Even though the city undertakes massive plantation drives every year, its two major highways, the Islamabad Expressway and the Srinagar Highway lie bereft of greenery with the civic authorities lacking comprehensive landscaping plans.
Talking to APP, officials in the Islamabad Metropolitan Corporation (IMC) said that they have worked out several plans to make the capital clean and green including, the installation of road signs and planting trees. But most of the projects could not materialise due to a paucity of funds.
On boosting greenery along the 25-kilometre-long Srinagar Highway and the 28-kilometre-long Islamabad Expressway, IMC officials said they had planted more than 20,000 plants recently.
"The survival rate for plantation on these roads is 67 per cent," the official lamented.
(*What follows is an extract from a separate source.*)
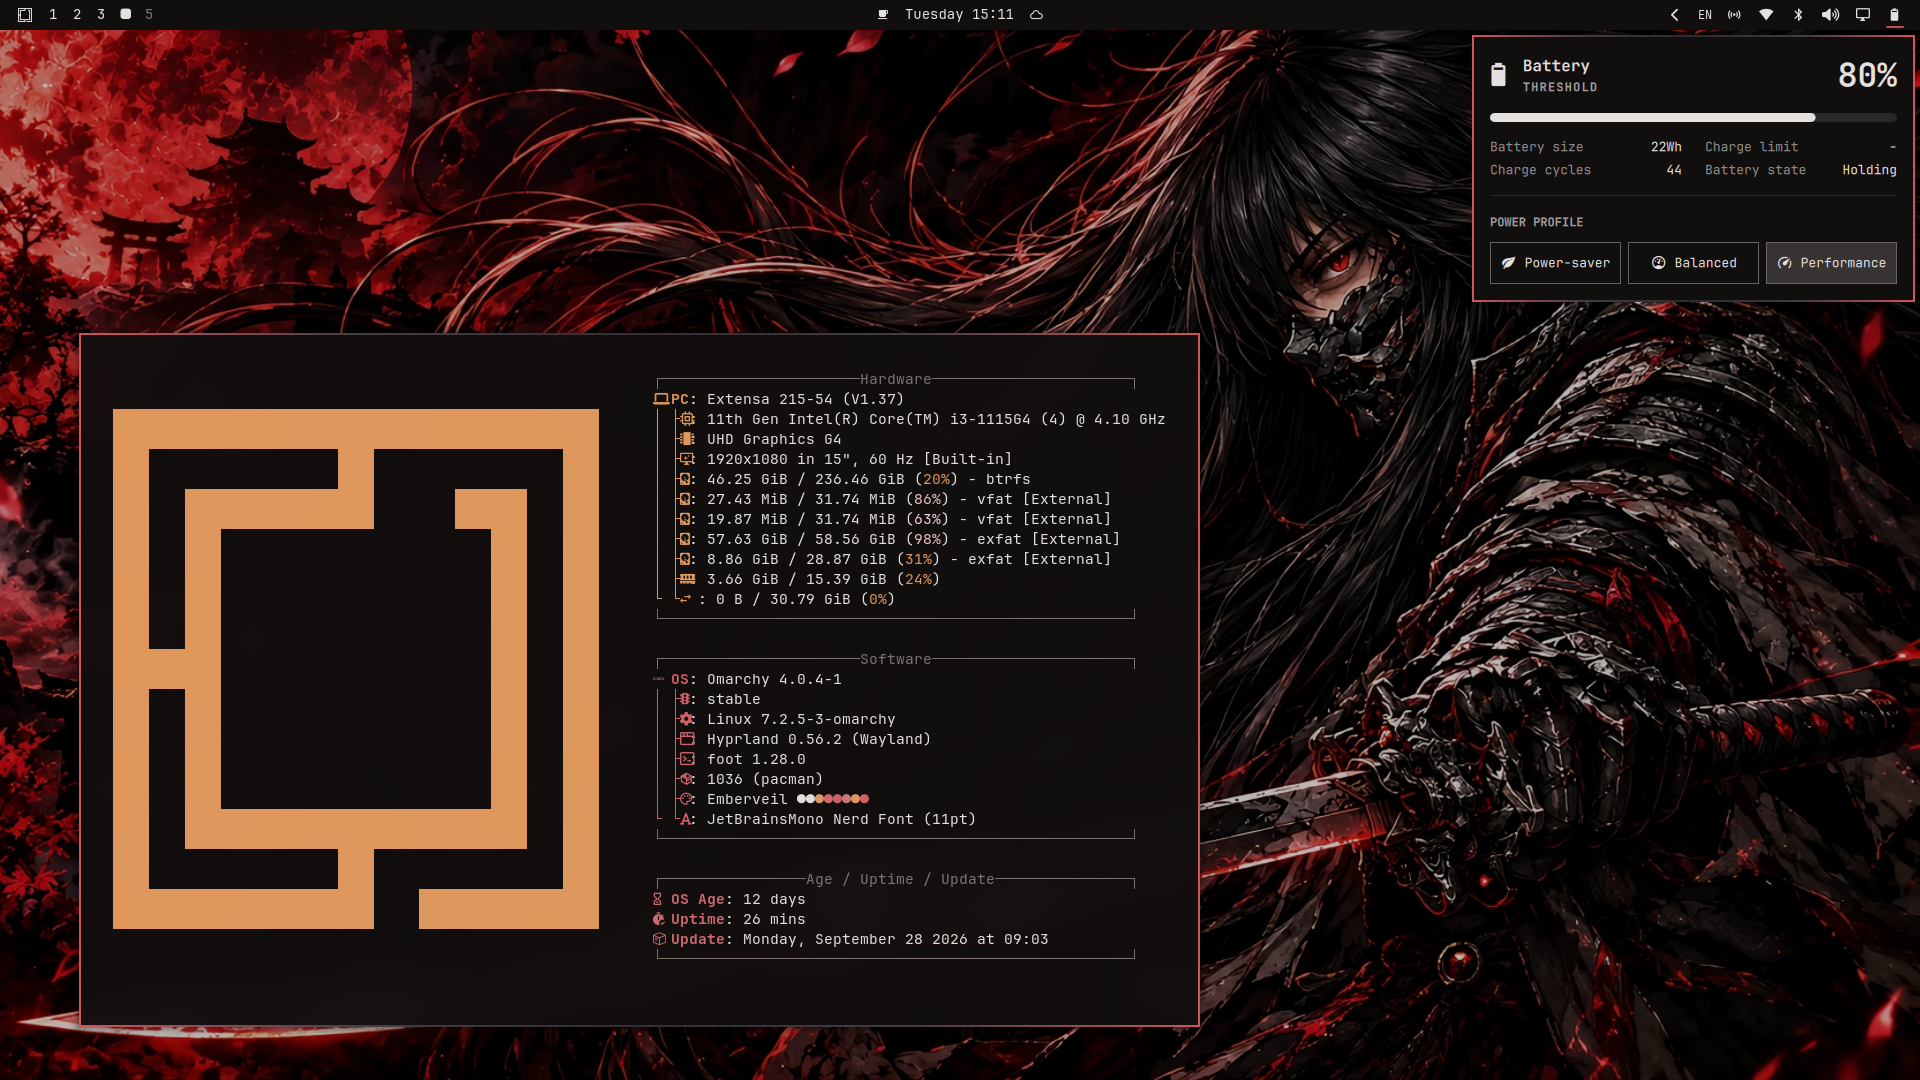The image size is (1920, 1080).
Task: Click the volume speaker icon
Action: pyautogui.click(x=1830, y=15)
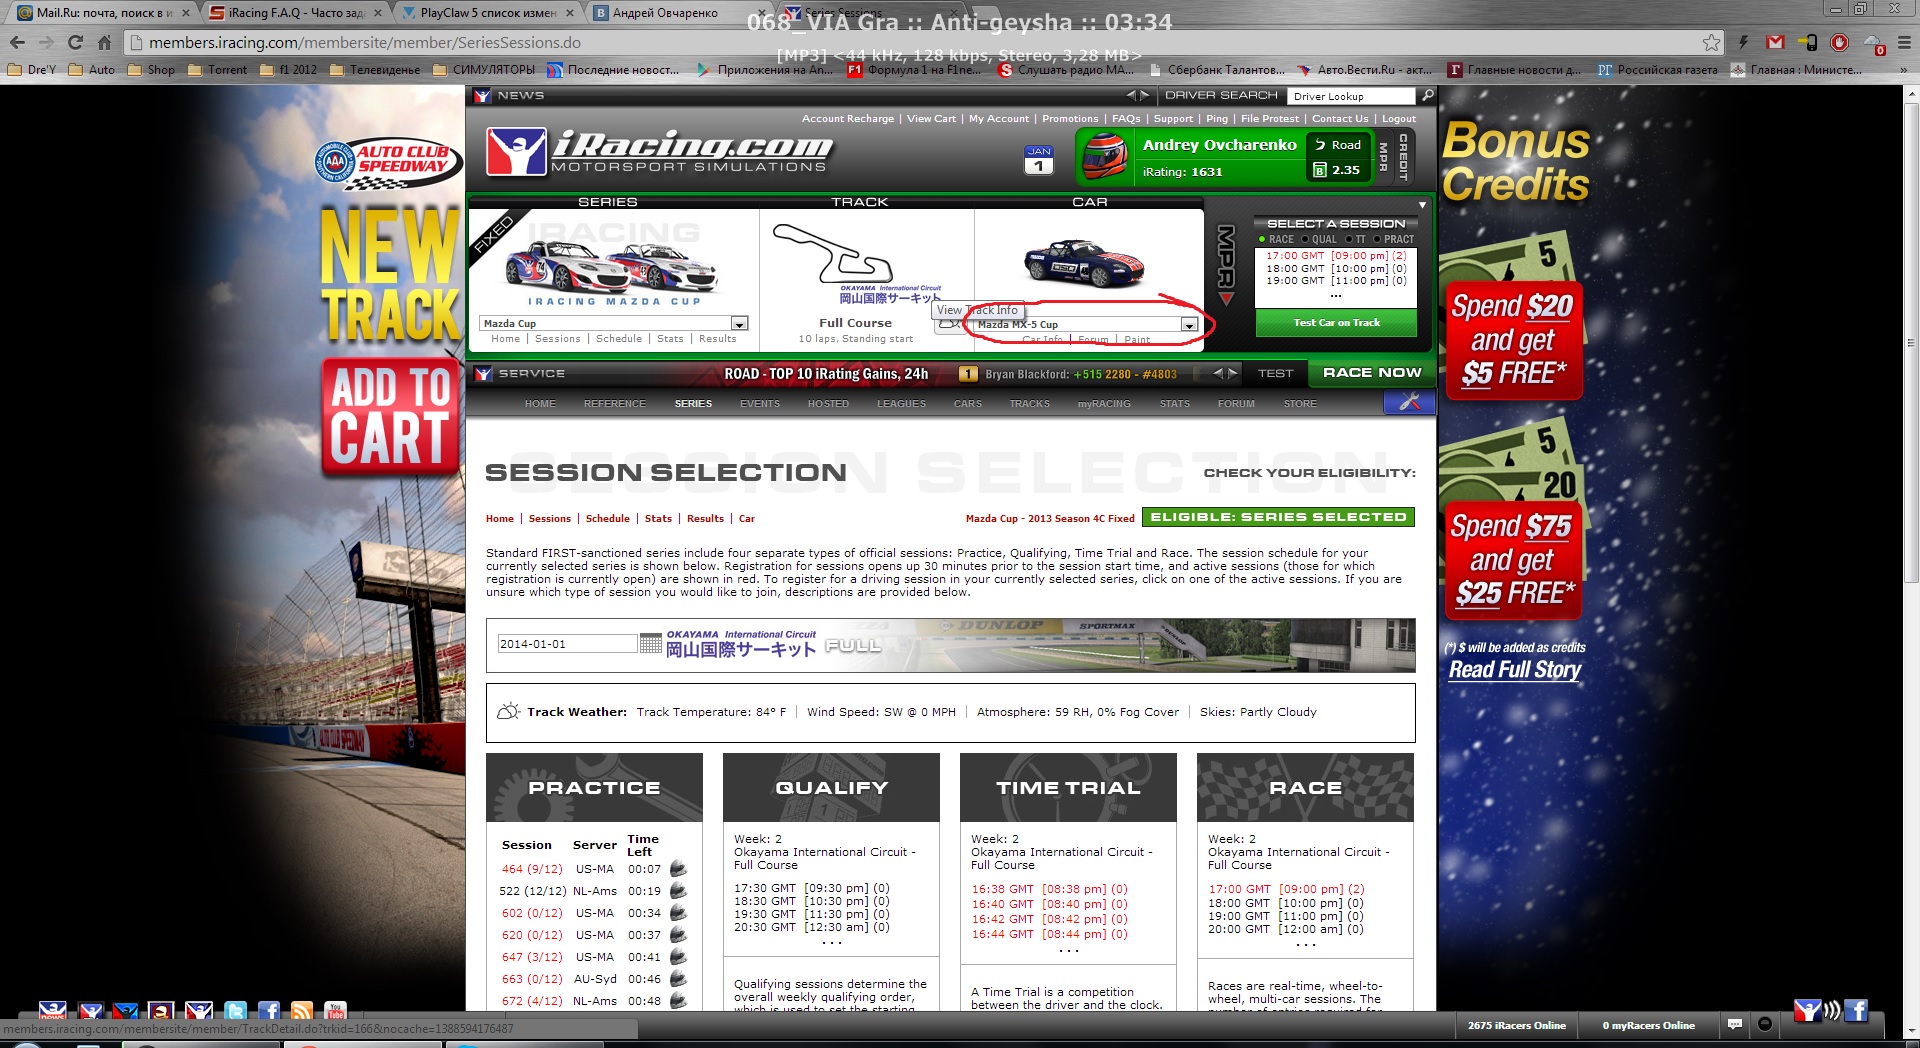
Task: Select the TT session radio button
Action: coord(1349,239)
When asked about the reason behind the few trees along the two thoroughfares and the poor survival rate despite claims of a massive plantation along the roads, the IMC official said that the heavy flow of vehicles was one and the other was that many families choose to lounge on the broad green belts established on either side of the two highways where children from different localities come to play and trample saplings inadvertently.
About the absence of road signs and other initiatives, the IMC officials said that this fell within the purview of the Capital Development Authority (CDA).
Meanwhile, sources in the CDA explained the lack of greenery along the two highways as an ongoing project.
An official said that recently a meeting had been held over the issue by the competent authorities.
"There is no plan on paper at the moment for landscaping of Srinagar and Islamabad highways,” the official said. However, he quickly added, "the department will soon draft a project concept-I (PC-I) for carrying out beautification measures along the expressway.”
Separately, environmentalist Iqabal Khaliq said that the highway built after the 1960s to connect the federal capital with Rawalpindi, Grand Trunk (GT) road and other intra-city major thoroughfares have gradually lost their beauty due to mushrooming housing societies along the road.
"The expressway, which welcomed its commuters with a scenic view of Margalla hills until the dawn of 21st century, has now gone into hiding behind tall buildings," he alleged.
Citing a recent report, he said it was astonishing to read that around 64 per cent of the Islamabad Expressway did not have trees.
Published in The Express Tribune, October 5th, 2020.